- _SUPPLIED TEXT_:
◆ ◆ ◆
WEST DES MOINES, Iowa, July 25, 2024 (GLOBE NEWSWIRE) -- West Bancorporation, Inc. (Nasdaq: WTBA; the “Company”), parent company of West Bank, today reported second quarter 2024 net income of $5.2 million, or $0.31 per diluted common share, compared to first quarter 2024 net income of $5.8 million, or $0.35 per diluted common share, and second quarter 2023 net income of $5.9 million, or $0.35 per diluted common share. On July 24, 2024, the Company’s Board of Directors declared a regular quarterly dividend of $0.25 per common share. The dividend is payable on August 21, 2024, to stockholders of record on August 7, 2024.

David Nelson, President and Chief Executive Officer of the Company, commented, “Our credit quality remains pristine as a result of our disciplined loan growth and credit risk management practices. The ratio of nonperforming assets to total assets remains negligible at 0.01%. In the first half of 2024, we have seen deposits grow, net interest income improve and net interest margin stabilize.”

David Nelson added, “Our efficiency ratio has increased as expected with the costs associated with our new buildings. Our buildings are designed as tools for building strong relationships and facilitating business development. We believe these strategic investments will continue to drive profitable growth similar to the successes we have had in our newer Minnesota offices.”
◆ ◆ ◆
- _REQUIRED TASKS_:
a: According to the West Bancorporation earnings release, on what date is the regular quarterly dividend payable?
b: Carry on the West Bancorporation earnings release, writing the passage that follows its final paragraph.

- _EXTRACTED DATA_:
◆ ◆ ◆
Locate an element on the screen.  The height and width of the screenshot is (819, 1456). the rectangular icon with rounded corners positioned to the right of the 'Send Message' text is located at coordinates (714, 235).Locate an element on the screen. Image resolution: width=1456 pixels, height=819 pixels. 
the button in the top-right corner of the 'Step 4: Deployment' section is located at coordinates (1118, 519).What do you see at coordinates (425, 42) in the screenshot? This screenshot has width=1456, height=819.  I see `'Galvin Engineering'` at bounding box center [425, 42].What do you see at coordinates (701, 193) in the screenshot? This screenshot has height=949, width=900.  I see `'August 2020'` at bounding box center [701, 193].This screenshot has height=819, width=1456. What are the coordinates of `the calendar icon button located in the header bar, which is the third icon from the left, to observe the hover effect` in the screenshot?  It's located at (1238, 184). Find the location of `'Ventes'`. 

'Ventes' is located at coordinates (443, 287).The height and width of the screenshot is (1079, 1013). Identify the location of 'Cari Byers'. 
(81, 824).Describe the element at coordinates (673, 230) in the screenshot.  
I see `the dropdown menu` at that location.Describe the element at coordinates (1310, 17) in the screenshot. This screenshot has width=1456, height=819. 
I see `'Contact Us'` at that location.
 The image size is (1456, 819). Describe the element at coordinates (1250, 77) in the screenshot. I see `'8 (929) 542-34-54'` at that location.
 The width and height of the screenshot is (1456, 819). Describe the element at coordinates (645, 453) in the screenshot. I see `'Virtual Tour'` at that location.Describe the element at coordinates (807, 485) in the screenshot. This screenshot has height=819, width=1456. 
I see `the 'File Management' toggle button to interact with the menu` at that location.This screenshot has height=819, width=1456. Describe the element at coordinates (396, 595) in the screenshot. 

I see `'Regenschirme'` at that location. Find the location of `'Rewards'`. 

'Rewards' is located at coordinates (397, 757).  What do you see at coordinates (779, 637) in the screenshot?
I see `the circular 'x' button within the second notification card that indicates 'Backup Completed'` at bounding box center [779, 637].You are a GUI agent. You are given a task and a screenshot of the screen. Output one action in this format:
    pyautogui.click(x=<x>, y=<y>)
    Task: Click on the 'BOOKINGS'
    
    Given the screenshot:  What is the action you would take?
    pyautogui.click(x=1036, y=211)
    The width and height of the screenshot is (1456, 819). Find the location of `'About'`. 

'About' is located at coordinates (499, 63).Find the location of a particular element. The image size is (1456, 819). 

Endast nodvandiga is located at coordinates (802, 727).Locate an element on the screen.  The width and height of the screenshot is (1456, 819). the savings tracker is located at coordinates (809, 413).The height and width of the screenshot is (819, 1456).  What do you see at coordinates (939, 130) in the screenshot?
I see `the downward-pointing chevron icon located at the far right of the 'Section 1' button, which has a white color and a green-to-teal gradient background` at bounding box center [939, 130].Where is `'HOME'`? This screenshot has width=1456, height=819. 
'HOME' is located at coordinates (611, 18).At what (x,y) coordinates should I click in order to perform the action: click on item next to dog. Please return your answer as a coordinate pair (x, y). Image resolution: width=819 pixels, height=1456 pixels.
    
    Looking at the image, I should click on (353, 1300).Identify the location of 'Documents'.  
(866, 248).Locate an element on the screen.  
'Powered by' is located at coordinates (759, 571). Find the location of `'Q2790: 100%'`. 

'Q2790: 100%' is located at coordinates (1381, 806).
◆ ◆ ◆
- _ANSWERS BELOW_:
a: August 21, 2024

b:
Second Quarter 2024 Financial Highlights
Quarter Ended
June 30, 2024
Six Months Ended
June 30, 2024
Net income (in thousands) $5,192 $11,001
Return on average equity 9.50 % 10.07 %
Return on average assets 0.53 % 0.57 %
Efficiency ratio (a non-GAAP measure) 67.14 % 64.62 %
Nonperforming assets to total assets 0.01 % 0.01 %

Second Quarter 2024 Compared to First Quarter 2024 Overview

  • Loans increased $18.6 million in the second quarter of 2024, or 2.5 percent annualized. The increase is primarily due to the funding of previously committed construction loans.
  • No credit loss expense was recorded in either the first or second quarter of 2024.
  • The allowance for credit losses to total loans was 0.95 percent at June 30, 2024 and March 31, 2024. Nonaccrual loans at June 30, 2024 consisted of three loans with a total balance of $521 thousand, compared to one loan with a balance of $289 thousand at March 31, 2024.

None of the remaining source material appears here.